– Chcę prestiżu i uznania! – usłyszałam stanowcze, roszczeniowe słowa.
– Jak jest teraz, Żabko? – troskliwie zapytałam, znam swoją coachee od wielu lat.
– Czuję się niedoceniona, brakuje mi uznania.
– Jakie masz opcje?
– Zdobyć to uznanie, a najlepiej prestiż lub siedzieć dalej w tej degrengoladzie.
– Na co się decydujesz, bojowy Chochliku? – znowu zachciało mi się wyrażać z troską i żartem.
– Zdobyć to uznanie.
– Jak jest teraz?
– Brak mi uznania, czuję się gówniana, brakuje mi pieniędzy, brakuje mi poczucia, że to, co robię ma w ogóle sens, że jest dobre, wartościowe, że wnosi coś do tak mojego jak i cudzego życia, że mnie utrzyma.
– Jakie masz opcje?
– Zrobić coś, by się nie czuć gównianą. Zrobić coś, by czuć się bardziej wartościowa. Poszukać pieniędzy. Poszukać i poczuć sens swojej pracy.

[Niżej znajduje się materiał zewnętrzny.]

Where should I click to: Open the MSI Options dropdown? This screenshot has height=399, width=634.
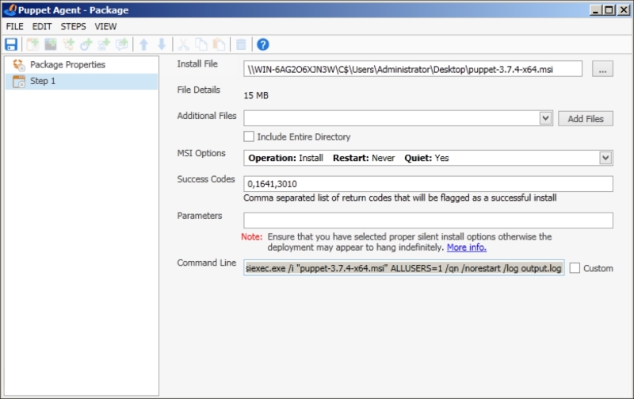click(605, 158)
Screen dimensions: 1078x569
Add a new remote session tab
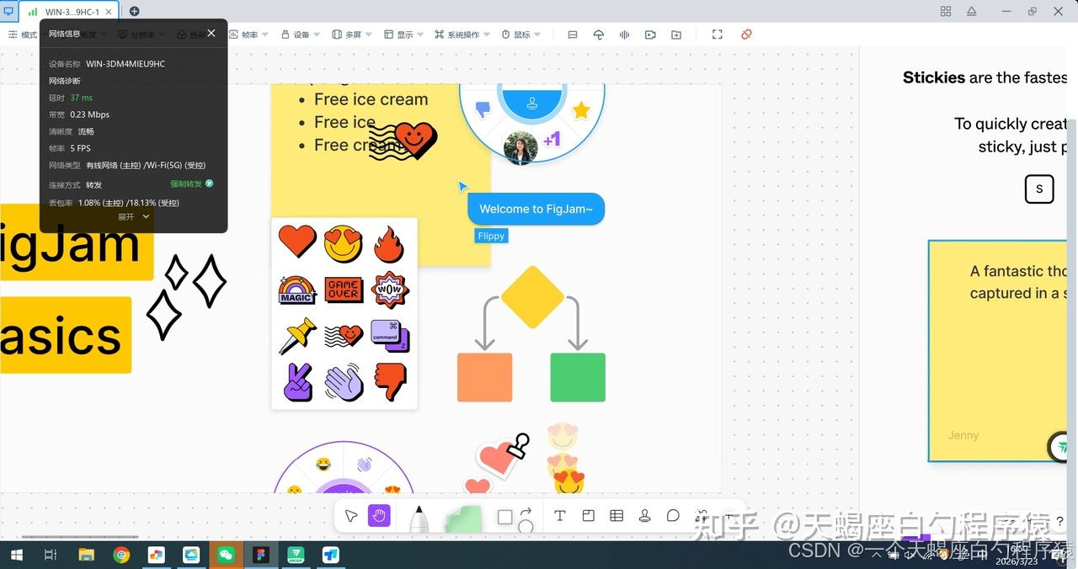pos(134,11)
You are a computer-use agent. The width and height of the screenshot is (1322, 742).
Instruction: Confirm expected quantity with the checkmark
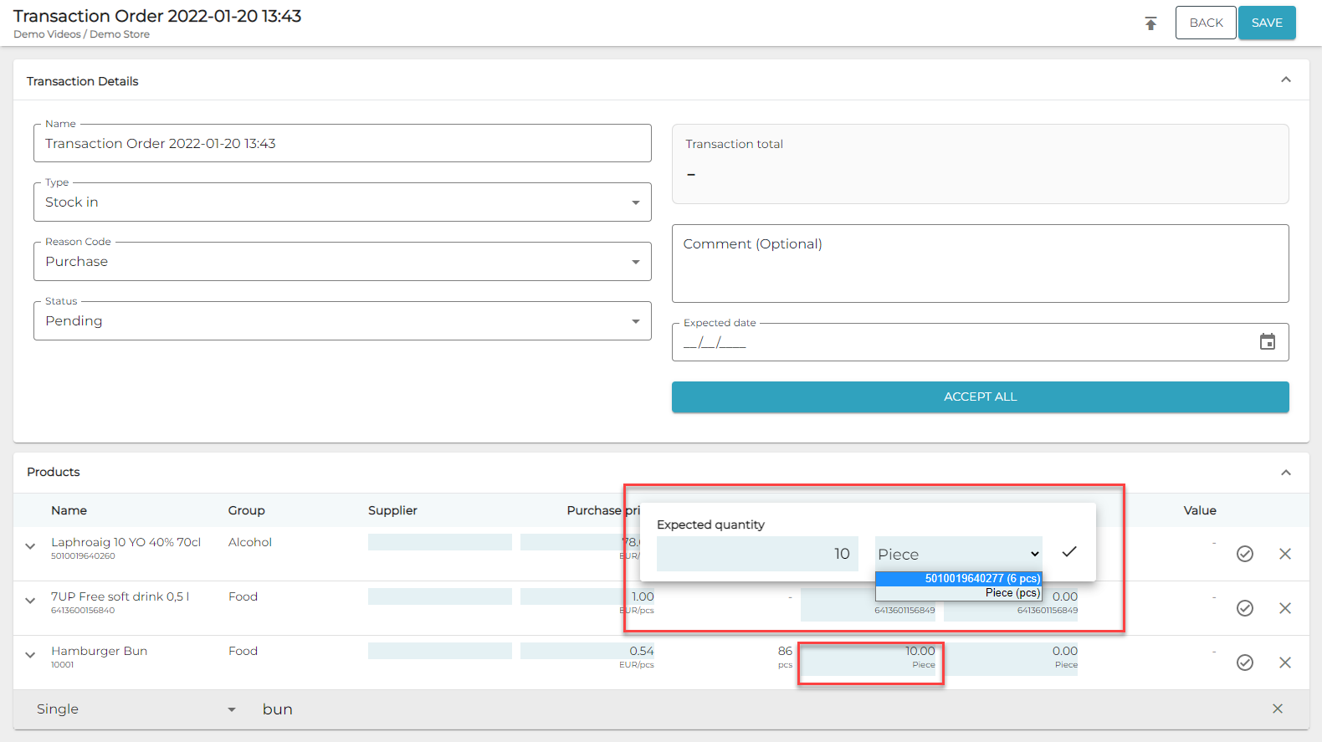1068,552
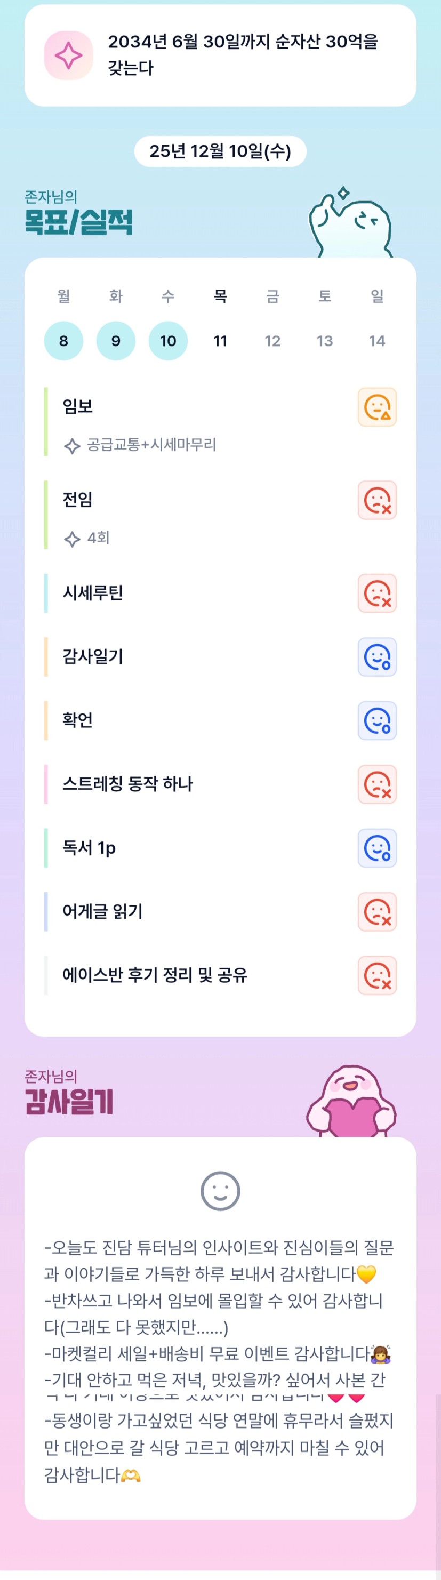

– To o czyją wartość tu chodzi? Twoją, czy Twojej pracy? – zaczepnie, retorycznie zapytałam uśmiechem.- Na co się decydujesz?
– Na ukochanie swojej pracy, chcę się w niej zakochać.
– Jak jest teraz?
– Bardzo ją lubię, ale robię ją z doskoku, nie wkładam w nią całej siebie, nie oddaję się w pełni.
– Jakie masz możliwości?
– Bardziej się oddać, poświęcić jej więcej czasu. Tego w sumie chcę. Chcę włożyć w swoją pracę swoją potrzebę doskonałości, profesjonalizmu i zaangażowanie.
– Przewrotnie, Twoja potrzeba uznania wiąże się z uznaniem przez Ciebie swojej pracy, nie tak?
[…]
*Zapiski stanowią selektywnie wybrany frangment sesji coachingowej.